QUESTION: In several areas of my business I could use your counsel and help implementing or improving. I am already getting retainers, candidates, and plenty of work given my experience and specialization with holding national and regional leadership positions in the industry and disciplines. What I need help with is converting my business from a 1-man operation to a 2 or 3-person operation so that I can increase my production capabilities without losing the quality of work and service my clients have come to expect. I need help hiring an admin and other hiring support staff, virtual or local, and setting up internal processes so that each job and candidate that I agree to work with has a higher percentage of being placed or filled. I have not accepted much work offered to me because I do not want to tarnish my reputation, but I am at a point in my life that I know I want to build my business and increase my production. – David, MA

ANSWER: David, that is a common dilemma. It was my dilemma. In the mid-1990s I was doing $300,000 to $500,000 a year which was what I could do without a lot of help, where I did not have to tarnish my reputation, where I could put my seal of approval on every candidate that we sent out, because my clients trusted me. I did not waste their time with bad candidates, which is what I am reading between the lines here is going on with you, and that is fantastic.   

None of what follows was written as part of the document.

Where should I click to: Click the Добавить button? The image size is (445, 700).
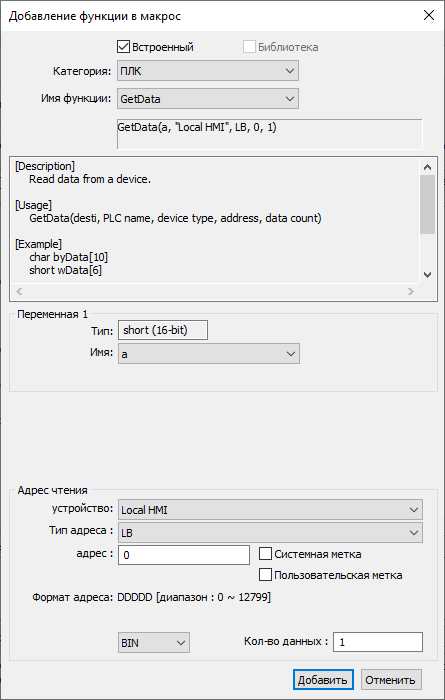point(323,680)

We were at probably a $30,000 to $50,000 burn rate. I had one part-time person helping me recruit, but I was interviewing their candidates before they went out. I was flown out to Cisco and they wanted to give me a project on retainer, but I had to commit to filling 14 position a month.  

Again, it was me and a part-time person, and we were already generating significant, 2 or 3 placements a month.  Cisco asked if we could handle it if they gave me the project. Because they loved my process, I said, absolutely. On the flight back from San Jose I had to figure out how do it. It was hiring humans that I could create into mini-me’s.    

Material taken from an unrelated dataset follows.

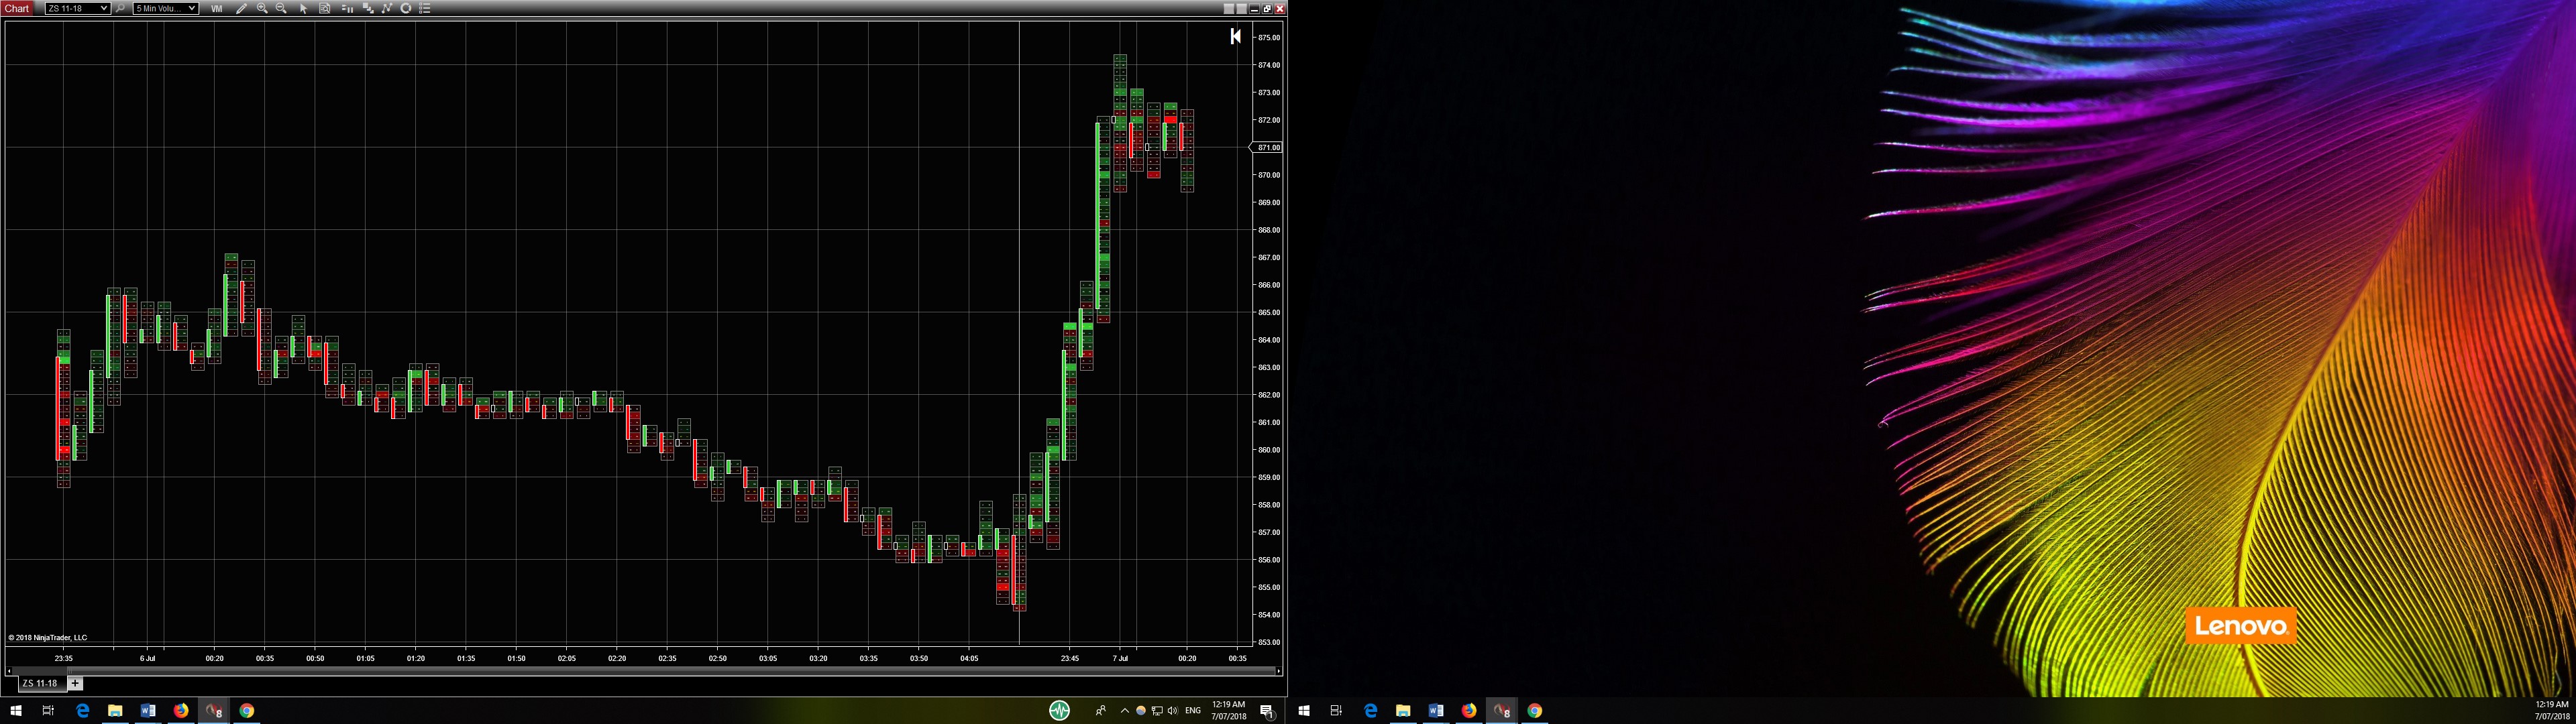
Task: Click the Zoom In magnifier
Action: 262,8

One of the keys is not hiring anyone with recruiting experience. My philosophy in hiring recruiters has always been I would rather train than retrain. If I bring somebody in who I can mentor and teach the craft and the art of executive search, they do not come in with any preconceived notions. The only way they are going to know how to recruit is the way I taught them. 

They can bring their life skills. They can bring their moxie. They can bring their world experience, which is all valuable. But they are going to rely on me specifically for a recruiting process, and that is what I would recommend for you. You hire people and all they do for you is recruit. In the early weeks you will need to double check their work when recruiting candidates for your job orders. Is everything that they said there, is it there? You know how to qualify, so I do not have to teach you that.  

What you are going to learn when you do that, is after 2 or 3 months they are going to say, Mike, our client should interview this person because she is fantastic in these 3 areas. Here is why she is fantastic in area A, here is why she is fantastic in area B, and here is why she is fantastic in area C, and here is why she is a little light in area D. Then you are going to call the candidate. They are going to do this a few times in a row, and you are going to find out that the candidate is exactly as the person described because you have done a great job teaching them that. Then at that point I stop calling the candidates.  

That is how I went from a half a million dollar desk to a $2.2 million desk. I went to a $3 million business, but I created 5 or 6 mini-me’s at any given time that were recruiting on things I brought in because like you, I was well known in my space. I had a great reputation. We did not waste our client’s time. We found them great talent when nobody else could in a really tight market. The exact number I believe was $2,143,000 that we did. The average fee was $22,500, so just a hair under 100 placements as a desk. I could manage that, but I could not talk to every one of those candidates, nor did I have to.  

I went from that part-time person in 1997 to a team in a year and a half of several recruiters. Because with your abilities to bring in business this thing can multiply quickly, very, very quickly.